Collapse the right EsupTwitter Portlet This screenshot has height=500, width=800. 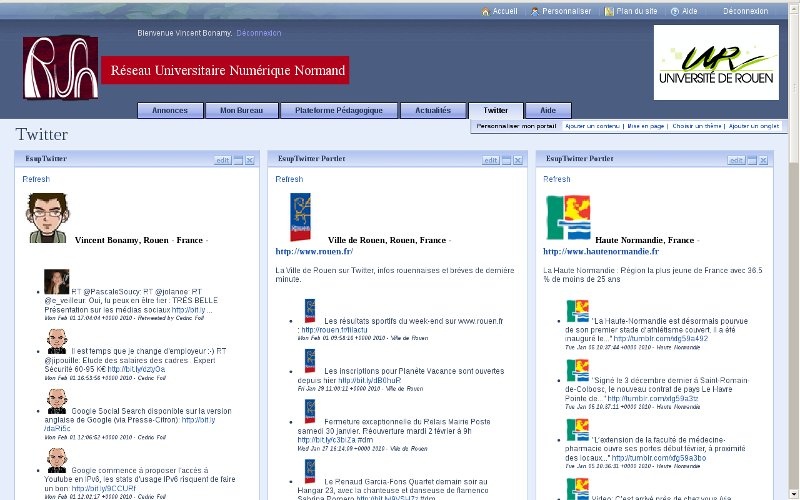pos(751,160)
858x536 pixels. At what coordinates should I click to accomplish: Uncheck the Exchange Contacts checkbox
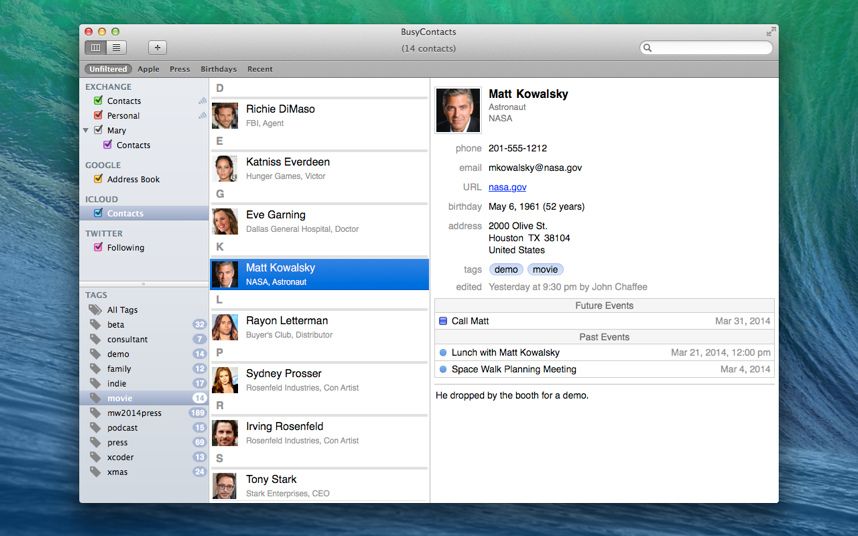98,101
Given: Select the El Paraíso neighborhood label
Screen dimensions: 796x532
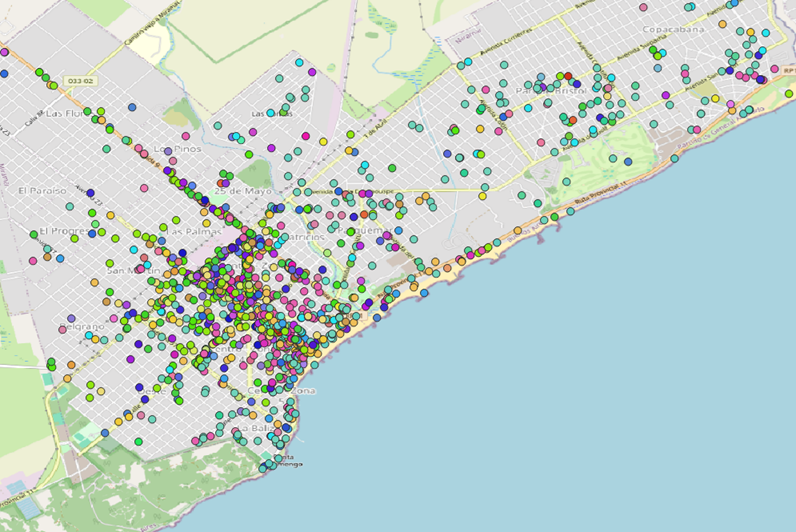Looking at the screenshot, I should point(42,191).
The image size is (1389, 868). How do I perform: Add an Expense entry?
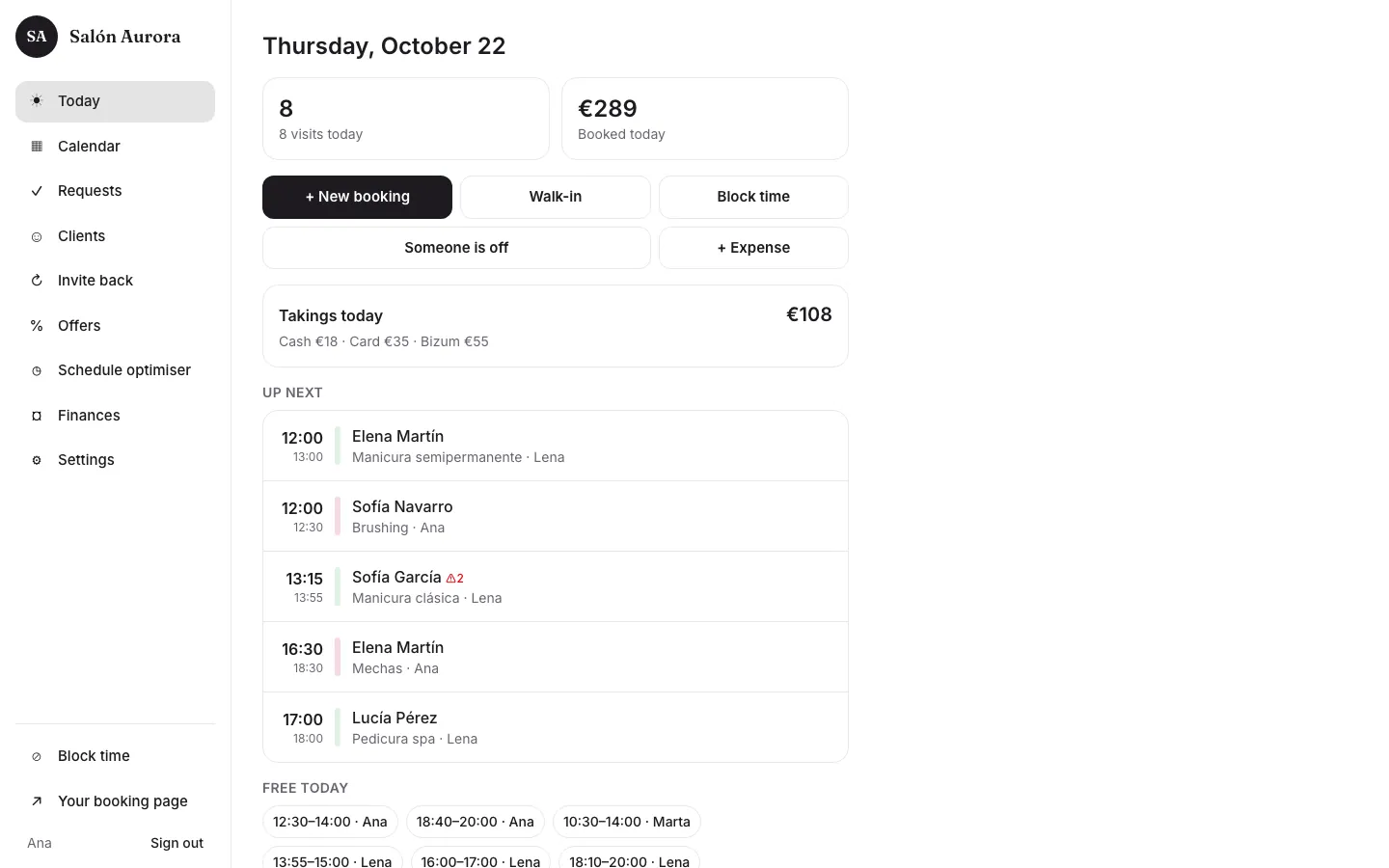pyautogui.click(x=753, y=248)
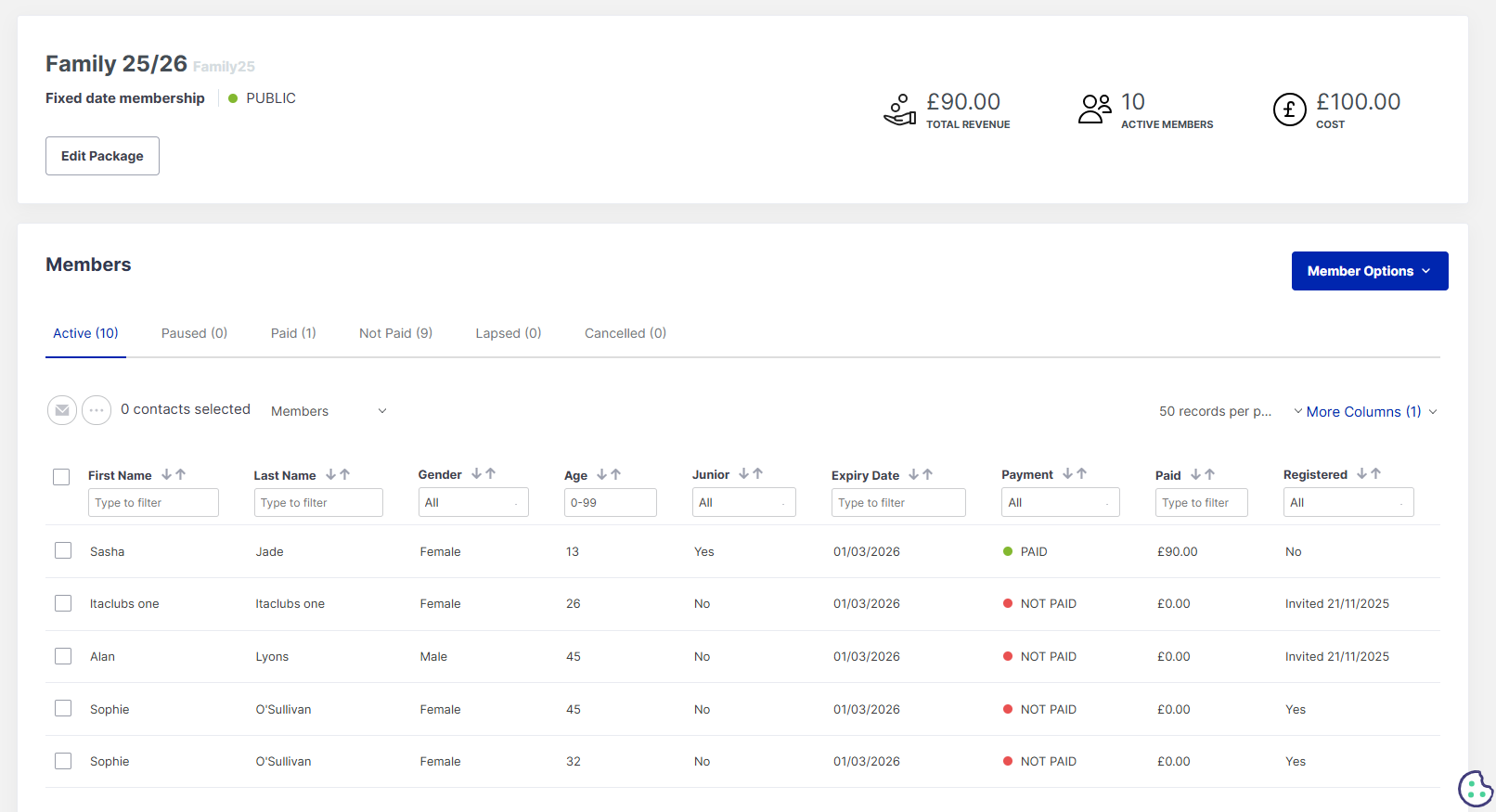Screen dimensions: 1496x812
Task: Expand the More Columns dropdown
Action: click(x=1364, y=411)
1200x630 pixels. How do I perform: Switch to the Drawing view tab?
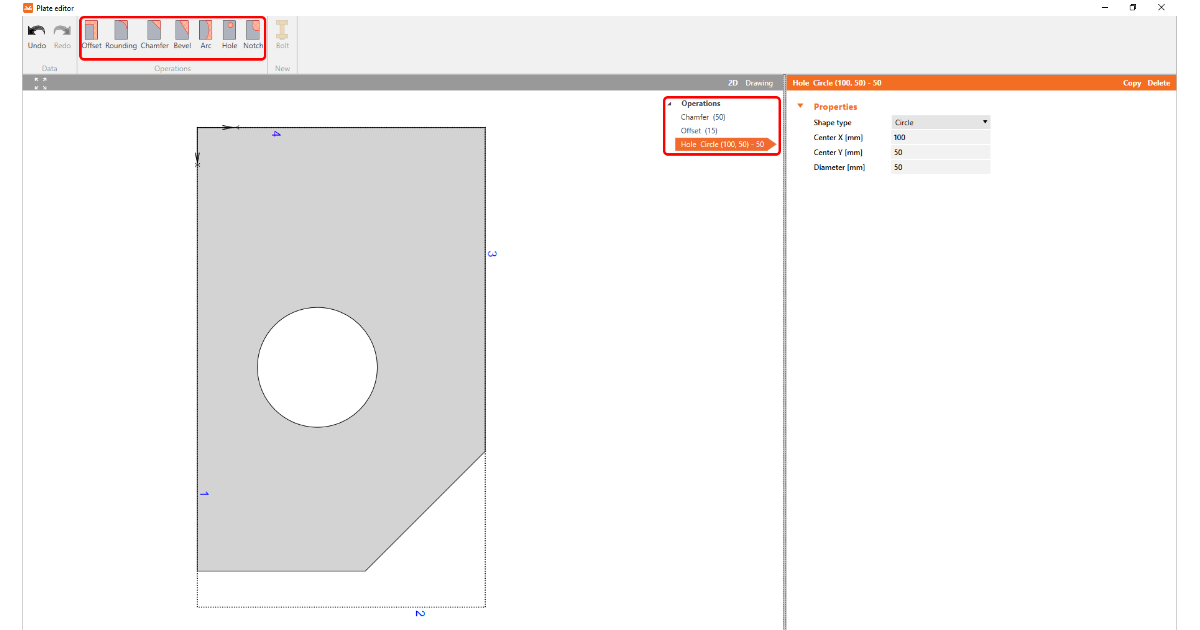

——

WORK TO BE COMPLETED: Omit the pictures, and please restate word for word the lines running from the line with "Screen dimensions: 796x532" to the end of the entries.

ANSWER BOX:
Screen dimensions: 796x532
Looking at the screenshot, I should point(42,191).
The image size is (1389, 868). How do I perform: Add an Expense entry?
pyautogui.click(x=753, y=248)
Screen dimensions: 1496x812
Task: Expand the More Columns dropdown
Action: click(x=1364, y=411)
1200x630 pixels. How do I perform: Switch to the Drawing view tab?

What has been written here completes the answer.